----- Supplied records -----

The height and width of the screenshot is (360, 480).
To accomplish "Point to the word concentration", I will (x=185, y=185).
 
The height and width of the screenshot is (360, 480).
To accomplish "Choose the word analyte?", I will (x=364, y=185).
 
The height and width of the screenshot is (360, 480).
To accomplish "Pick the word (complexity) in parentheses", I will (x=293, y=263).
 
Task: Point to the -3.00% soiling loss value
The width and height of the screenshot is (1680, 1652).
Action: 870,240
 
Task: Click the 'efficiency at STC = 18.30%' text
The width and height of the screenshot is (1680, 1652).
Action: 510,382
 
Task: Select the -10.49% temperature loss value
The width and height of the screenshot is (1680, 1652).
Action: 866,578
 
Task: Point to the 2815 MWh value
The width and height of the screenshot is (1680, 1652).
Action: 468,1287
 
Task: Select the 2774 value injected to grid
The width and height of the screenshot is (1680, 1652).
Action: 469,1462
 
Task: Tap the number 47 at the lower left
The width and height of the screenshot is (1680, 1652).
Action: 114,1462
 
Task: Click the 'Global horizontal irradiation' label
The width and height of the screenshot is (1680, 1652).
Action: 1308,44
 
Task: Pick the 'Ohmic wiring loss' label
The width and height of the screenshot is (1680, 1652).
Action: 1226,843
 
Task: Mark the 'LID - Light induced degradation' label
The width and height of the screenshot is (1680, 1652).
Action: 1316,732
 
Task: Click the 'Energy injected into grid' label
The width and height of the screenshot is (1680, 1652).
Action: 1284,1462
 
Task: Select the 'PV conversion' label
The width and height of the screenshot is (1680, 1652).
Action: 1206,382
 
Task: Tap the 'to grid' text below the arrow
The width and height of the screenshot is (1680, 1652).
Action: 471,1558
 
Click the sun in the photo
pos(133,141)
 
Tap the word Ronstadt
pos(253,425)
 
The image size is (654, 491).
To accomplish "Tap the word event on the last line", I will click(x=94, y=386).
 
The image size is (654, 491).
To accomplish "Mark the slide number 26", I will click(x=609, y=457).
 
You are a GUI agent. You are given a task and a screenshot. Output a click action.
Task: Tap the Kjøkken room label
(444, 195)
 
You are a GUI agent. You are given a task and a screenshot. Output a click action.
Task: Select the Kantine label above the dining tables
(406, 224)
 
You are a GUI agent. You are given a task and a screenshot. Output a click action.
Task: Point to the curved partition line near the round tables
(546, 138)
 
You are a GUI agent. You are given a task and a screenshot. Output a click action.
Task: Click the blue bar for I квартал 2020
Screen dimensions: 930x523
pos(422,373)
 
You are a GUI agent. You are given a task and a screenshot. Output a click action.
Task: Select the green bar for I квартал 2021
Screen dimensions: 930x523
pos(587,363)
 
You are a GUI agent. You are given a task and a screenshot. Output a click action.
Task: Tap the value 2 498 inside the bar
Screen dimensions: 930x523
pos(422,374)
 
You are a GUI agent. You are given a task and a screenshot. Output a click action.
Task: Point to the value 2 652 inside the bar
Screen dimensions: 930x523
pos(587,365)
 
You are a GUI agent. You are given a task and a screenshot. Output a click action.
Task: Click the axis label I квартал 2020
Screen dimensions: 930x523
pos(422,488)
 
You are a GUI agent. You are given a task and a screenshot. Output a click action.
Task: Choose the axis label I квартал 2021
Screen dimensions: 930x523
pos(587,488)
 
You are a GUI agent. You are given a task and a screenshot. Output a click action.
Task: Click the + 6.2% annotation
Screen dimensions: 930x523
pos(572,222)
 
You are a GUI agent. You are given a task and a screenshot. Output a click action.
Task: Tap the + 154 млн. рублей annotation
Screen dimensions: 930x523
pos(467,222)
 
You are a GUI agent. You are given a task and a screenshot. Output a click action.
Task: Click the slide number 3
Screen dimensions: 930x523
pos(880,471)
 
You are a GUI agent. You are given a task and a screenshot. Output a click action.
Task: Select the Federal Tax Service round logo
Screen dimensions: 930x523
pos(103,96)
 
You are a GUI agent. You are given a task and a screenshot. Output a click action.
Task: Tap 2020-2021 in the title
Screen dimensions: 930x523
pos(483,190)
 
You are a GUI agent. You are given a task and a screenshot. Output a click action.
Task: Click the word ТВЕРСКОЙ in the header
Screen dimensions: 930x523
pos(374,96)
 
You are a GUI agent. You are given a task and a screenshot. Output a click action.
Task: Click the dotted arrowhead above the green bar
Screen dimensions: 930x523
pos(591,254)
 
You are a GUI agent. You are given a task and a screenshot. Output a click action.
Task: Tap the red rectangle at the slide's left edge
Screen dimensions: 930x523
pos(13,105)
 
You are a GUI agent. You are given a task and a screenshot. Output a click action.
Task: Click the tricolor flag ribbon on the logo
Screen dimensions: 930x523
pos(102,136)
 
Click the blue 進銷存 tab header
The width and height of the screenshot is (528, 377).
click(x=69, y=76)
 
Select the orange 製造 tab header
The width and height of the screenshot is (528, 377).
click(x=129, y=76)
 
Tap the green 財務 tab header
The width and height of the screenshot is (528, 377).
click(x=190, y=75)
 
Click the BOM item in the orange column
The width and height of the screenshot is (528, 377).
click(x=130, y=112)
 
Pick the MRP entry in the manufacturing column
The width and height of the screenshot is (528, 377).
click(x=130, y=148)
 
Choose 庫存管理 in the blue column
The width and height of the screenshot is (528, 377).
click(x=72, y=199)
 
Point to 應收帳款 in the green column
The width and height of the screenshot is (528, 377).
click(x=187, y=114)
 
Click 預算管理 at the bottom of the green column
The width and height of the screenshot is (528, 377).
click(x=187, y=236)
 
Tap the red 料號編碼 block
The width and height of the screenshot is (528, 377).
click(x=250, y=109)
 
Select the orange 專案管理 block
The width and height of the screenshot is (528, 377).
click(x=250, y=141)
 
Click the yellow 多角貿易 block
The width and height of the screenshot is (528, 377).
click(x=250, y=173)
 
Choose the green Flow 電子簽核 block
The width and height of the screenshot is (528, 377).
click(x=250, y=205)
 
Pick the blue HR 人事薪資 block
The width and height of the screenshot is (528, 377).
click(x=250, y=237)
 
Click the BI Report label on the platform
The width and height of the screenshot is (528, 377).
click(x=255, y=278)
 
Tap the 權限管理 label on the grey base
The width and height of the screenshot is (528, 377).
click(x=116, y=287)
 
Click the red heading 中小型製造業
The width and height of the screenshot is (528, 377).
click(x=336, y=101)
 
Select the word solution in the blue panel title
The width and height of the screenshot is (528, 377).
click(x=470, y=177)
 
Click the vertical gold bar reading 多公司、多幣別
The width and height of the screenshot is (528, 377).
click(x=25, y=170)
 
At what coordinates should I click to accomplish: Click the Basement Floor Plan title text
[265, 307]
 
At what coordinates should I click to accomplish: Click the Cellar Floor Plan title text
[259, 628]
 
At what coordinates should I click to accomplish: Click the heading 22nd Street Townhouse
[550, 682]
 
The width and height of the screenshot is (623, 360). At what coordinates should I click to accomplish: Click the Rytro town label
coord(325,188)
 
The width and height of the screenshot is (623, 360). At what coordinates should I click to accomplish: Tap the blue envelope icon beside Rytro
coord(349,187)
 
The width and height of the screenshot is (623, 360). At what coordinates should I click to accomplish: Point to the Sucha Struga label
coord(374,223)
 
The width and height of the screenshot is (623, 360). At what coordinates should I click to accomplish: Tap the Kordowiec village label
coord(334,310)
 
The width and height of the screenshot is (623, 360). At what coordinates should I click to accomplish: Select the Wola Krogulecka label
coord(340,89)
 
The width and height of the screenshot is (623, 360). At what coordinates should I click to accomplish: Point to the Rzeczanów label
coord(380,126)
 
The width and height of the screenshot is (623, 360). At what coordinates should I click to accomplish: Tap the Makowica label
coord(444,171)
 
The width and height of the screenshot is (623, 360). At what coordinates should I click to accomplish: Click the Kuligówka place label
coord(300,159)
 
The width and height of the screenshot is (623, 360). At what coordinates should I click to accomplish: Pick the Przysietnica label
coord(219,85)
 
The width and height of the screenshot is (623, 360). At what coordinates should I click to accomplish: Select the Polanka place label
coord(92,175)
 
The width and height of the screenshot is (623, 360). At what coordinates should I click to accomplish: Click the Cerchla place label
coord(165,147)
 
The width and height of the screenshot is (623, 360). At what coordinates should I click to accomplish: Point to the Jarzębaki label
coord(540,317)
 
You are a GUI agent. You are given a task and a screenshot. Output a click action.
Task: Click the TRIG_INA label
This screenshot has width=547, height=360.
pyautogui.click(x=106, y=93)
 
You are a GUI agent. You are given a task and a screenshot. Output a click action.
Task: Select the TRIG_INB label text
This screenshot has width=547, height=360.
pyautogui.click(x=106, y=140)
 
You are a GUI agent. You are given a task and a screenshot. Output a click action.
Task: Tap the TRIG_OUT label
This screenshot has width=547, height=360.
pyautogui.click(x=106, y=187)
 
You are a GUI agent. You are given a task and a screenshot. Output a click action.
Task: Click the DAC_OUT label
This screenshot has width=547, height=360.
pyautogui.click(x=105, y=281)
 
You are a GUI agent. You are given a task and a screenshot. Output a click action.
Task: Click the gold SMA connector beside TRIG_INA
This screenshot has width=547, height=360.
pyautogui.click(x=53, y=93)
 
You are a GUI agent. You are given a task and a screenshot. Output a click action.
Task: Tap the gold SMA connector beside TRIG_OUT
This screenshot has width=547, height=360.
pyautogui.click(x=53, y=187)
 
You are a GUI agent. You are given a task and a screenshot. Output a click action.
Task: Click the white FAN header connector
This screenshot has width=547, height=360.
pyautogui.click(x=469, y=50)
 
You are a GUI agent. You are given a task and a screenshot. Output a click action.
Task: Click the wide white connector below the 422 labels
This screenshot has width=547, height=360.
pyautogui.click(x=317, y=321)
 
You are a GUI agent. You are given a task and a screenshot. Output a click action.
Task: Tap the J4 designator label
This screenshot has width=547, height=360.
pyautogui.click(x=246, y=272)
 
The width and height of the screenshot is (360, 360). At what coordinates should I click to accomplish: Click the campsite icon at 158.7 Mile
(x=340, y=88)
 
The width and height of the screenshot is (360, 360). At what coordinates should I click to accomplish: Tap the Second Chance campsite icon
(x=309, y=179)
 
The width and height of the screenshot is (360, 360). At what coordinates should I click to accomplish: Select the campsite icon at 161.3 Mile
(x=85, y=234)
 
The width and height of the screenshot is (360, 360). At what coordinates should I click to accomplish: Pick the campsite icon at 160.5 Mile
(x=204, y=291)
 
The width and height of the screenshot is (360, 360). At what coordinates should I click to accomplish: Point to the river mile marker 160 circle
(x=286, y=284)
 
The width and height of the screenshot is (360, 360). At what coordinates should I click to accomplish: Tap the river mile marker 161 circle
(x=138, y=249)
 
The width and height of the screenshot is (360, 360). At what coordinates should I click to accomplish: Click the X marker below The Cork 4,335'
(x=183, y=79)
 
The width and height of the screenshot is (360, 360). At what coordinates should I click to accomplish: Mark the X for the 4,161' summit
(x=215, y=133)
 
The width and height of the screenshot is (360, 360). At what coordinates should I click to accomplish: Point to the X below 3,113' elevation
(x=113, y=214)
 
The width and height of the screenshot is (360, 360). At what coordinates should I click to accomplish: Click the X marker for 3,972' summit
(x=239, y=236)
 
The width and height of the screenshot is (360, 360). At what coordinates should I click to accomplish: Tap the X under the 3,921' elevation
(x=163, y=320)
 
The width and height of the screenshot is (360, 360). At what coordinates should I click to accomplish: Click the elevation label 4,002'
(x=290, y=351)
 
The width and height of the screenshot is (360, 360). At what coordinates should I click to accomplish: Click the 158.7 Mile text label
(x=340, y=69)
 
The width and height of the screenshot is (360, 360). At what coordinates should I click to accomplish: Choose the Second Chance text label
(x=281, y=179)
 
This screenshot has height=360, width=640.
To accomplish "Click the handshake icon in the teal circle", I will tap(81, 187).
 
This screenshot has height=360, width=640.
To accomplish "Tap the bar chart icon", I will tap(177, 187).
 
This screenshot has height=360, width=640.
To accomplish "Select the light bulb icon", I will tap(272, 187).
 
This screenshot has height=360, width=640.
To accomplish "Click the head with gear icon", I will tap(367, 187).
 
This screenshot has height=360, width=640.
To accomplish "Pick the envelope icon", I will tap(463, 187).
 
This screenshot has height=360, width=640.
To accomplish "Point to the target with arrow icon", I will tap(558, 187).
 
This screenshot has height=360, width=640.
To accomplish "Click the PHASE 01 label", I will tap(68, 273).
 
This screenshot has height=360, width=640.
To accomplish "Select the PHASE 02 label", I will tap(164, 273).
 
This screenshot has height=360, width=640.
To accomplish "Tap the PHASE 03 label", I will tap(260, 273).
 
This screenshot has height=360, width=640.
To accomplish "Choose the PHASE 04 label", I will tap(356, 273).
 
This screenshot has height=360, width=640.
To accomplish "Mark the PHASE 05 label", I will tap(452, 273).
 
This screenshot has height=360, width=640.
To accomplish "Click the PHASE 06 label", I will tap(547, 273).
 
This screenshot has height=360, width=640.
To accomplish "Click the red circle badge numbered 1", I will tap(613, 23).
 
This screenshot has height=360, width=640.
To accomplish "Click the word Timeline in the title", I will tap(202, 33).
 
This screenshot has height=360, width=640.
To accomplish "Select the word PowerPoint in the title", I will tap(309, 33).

-----

Exercise aim
Write out every line of the data from the line holding "Basement Floor Plan title text" through the line holding "coord(165,147)", inclusive, leaving everything else unchanged but adding 111 to each coordinate in the answers.

Response to the task
At what coordinates should I click to accomplish: Click the Basement Floor Plan title text
[376, 418]
 
At what coordinates should I click to accomplish: Click the Cellar Floor Plan title text
[370, 739]
 
At what coordinates should I click to accomplish: Click the heading 22nd Street Townhouse
[661, 793]
 
The width and height of the screenshot is (623, 360). At what coordinates should I click to accomplish: Click the Rytro town label
coord(436,299)
 
The width and height of the screenshot is (623, 360). At what coordinates should I click to accomplish: Tap the blue envelope icon beside Rytro
coord(460,298)
 
The width and height of the screenshot is (623, 360). At what coordinates should I click to accomplish: Point to the Sucha Struga label
coord(485,334)
 
The width and height of the screenshot is (623, 360). At what coordinates should I click to accomplish: Tap the Kordowiec village label
coord(445,421)
 
The width and height of the screenshot is (623, 360). At what coordinates should I click to accomplish: Select the Wola Krogulecka label
coord(451,200)
 
The width and height of the screenshot is (623, 360). At what coordinates should I click to accomplish: Point to the Rzeczanów label
coord(491,237)
 
The width and height of the screenshot is (623, 360). At what coordinates should I click to accomplish: Tap the Makowica label
coord(555,282)
 
The width and height of the screenshot is (623, 360). At what coordinates should I click to accomplish: Click the Kuligówka place label
coord(411,270)
 
The width and height of the screenshot is (623, 360). At what coordinates should I click to accomplish: Pick the Przysietnica label
coord(330,196)
 
The width and height of the screenshot is (623, 360). At what coordinates should I click to accomplish: Select the Polanka place label
coord(203,286)
 
The width and height of the screenshot is (623, 360). At what coordinates should I click to accomplish: Click the Cerchla place label
coord(276,258)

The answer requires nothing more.